After fighting tooth and nail to graduate with a decent degree, fresh grads are now being told that the piece of paper in fact means nothing—no, they also need practical experience, soft skills and a global outlook. It’s surprising no employer has said that they prefer to hire fresh grads with perfect skin and teeth, too.

That’s not exactly very reassuring, especially since for those who have already graduated. Here’s what will help score you a few brownie points with employers.

 

Wear appropriate, well-fitted clothes

You can always tell which of the interviewees just graduated from uni. They’re the ones who’ve thrown a blazer from Topshop/Topman over whatever they’re wearing, or who’re swimming in officewear that looks like it belongs to their parents.

Trust me, if you have to ask yourself even for a split second whether it’s appropriate or whether it fits well, the answer is no. Spend some time shopping for or tailoring a few genuinely appropriate, well-fitted pieces in the lead-up to your first interview.

 

Have some overseas experience

It’s not just MNCs that value candidates with international exposure now. Businesses are now realising that Singapore is a mere speck, and are increasingly looking for opportunities to expand overseas or outsource their business functions in other countries.

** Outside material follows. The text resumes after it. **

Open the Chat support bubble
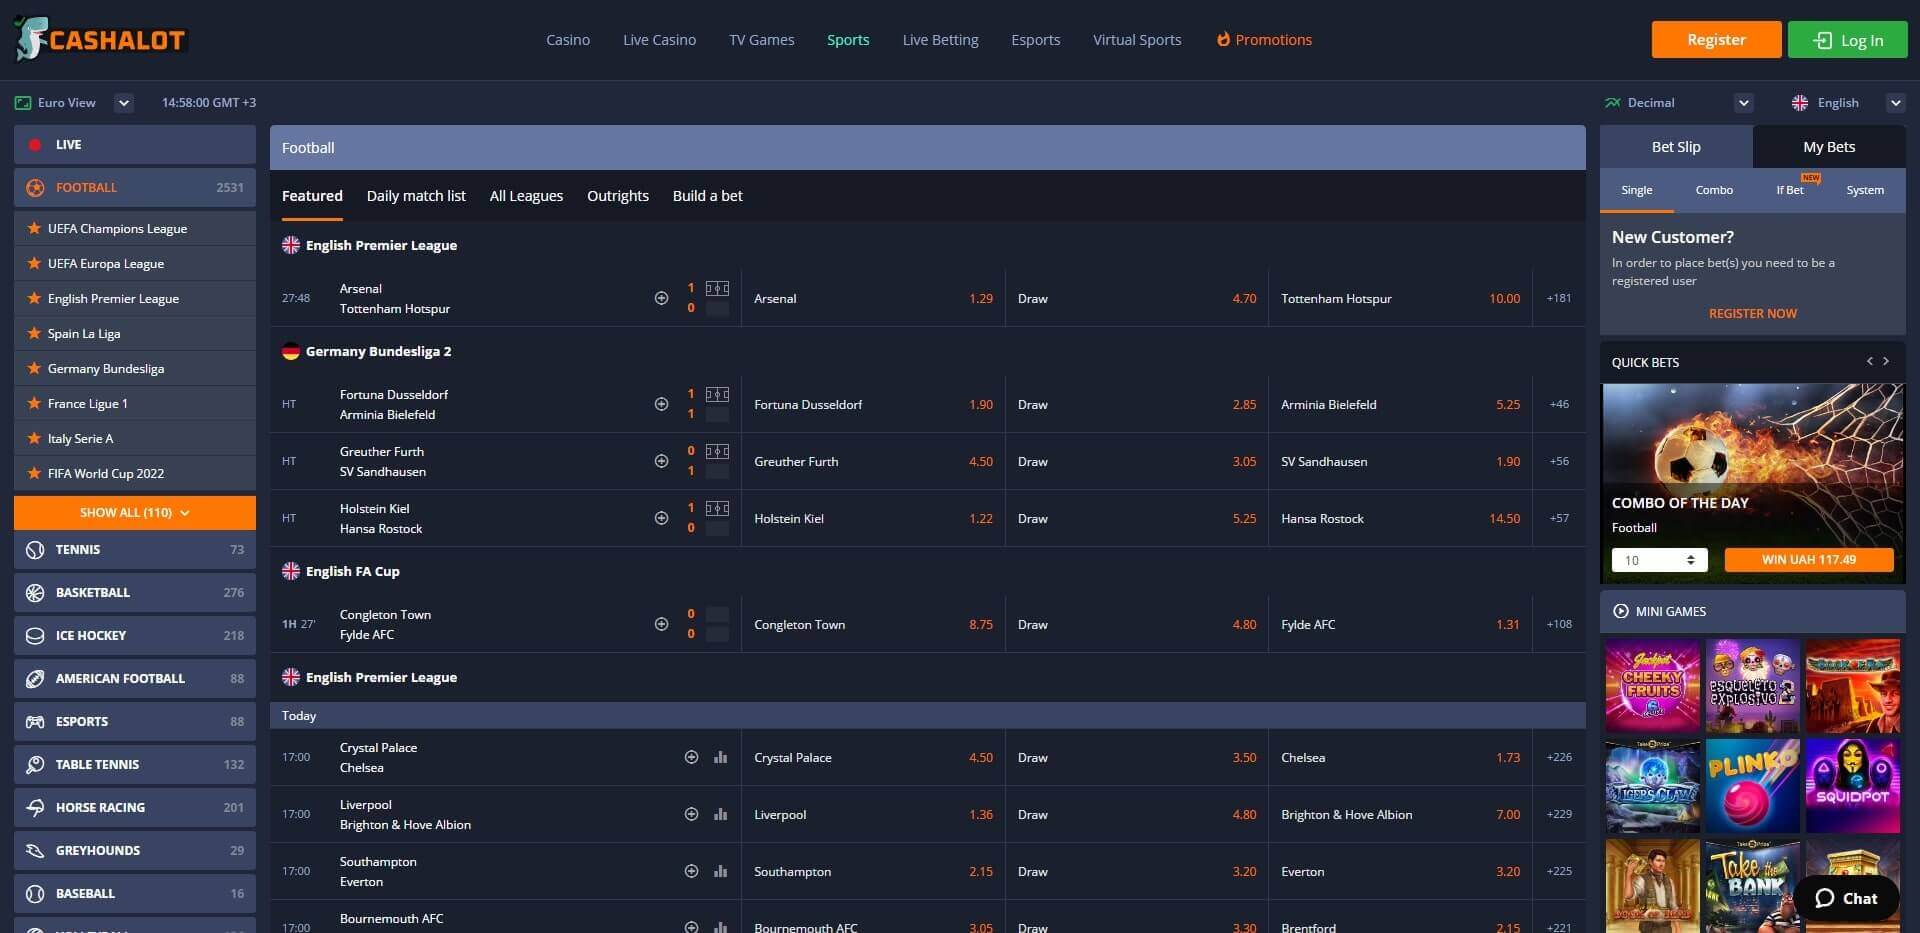1920x933 pixels. point(1846,898)
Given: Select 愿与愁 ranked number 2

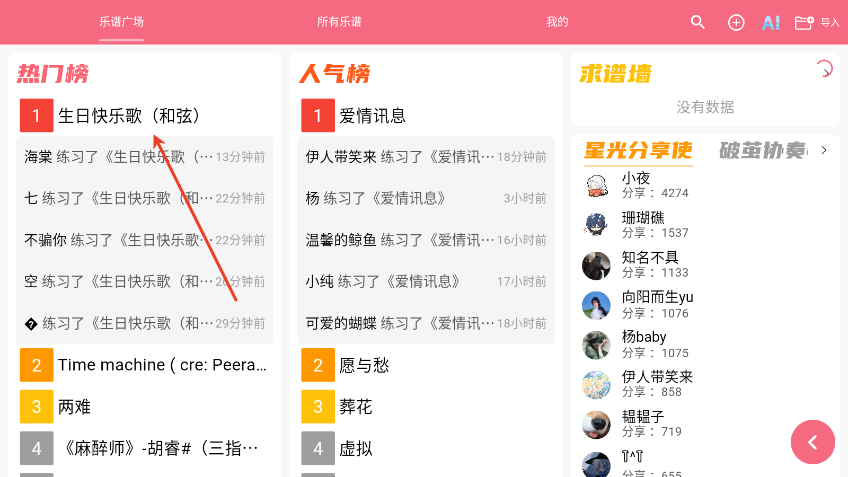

That’s why a “global outlook” is becoming increasingly important to employers. So try not to look like too much of a frog-in-a-well. Grab any opportunities to go on exchange programmes or overseas community service projects. And it’s worthwhile trying your best to do one or two overseas internships, even if they’re unpaid, before you graduate.

 

Have a good grasp of current affairs and general knowledge

Nobody wants to employ a graduate who can regurgitate textbookfuls of information, yet is totally clueless as to what is going on in the world.

Having a good grasp of current affairs is a must for any knowledge worker. Even if your job is a technical one, you must be well-versed in developments in your own and related industries, both at home and overseas. And of course, you must also be able to discuss what’s going on in the world—failure to do so intelligently makes you look very bad.

You might have left General Paper far behind after leaving JC, but that doesn’t excuse you from reading the news regularly, as well as continually adding to your knowledge of history and politics.

And no, using Facebook as your main news source or only reading the New Paper won’t cut it. Employers want you to know about more than the latest molest or murder cases in Singapore

 

Display good communication skills

Singaporeans are constantly being berated for being poor communicators. This is one thing just about anyone can improve on if they set their mind to it and take active steps, whether by taking a course, reading up or asking for feedback.

You might also want to brush up on your language skills. Anyone who’s worked in an office where email was the main mode of communication can tell you that the number of Singaporeans who are able to draft clear, readable and grammatically-accurate emails is pretty low.

There’s no shame in making the effort to improve your English, and you’ll be surprised by how quickly you progress thanks to exposure to the language at an early age.

 

Have great story-telling ability

We live in an age where being a good storyteller no longer means knowing all the best fairy-tales and mythical characters, but knowing how to promote your personal brand and that of your employer.

Being able to market yourself well, both before and after an interview, is going to be increasingly important as employers get flooded with piles of identical CVs. Your online presence can get you noticed, so make sure it’s in line with your personal brand.

And of course, when you walk into that interview room, you’ve got to think of yourself more as a performer than some scared noob who’s desperate to get hired. A successful interview is about putting on a good show and telling the best story.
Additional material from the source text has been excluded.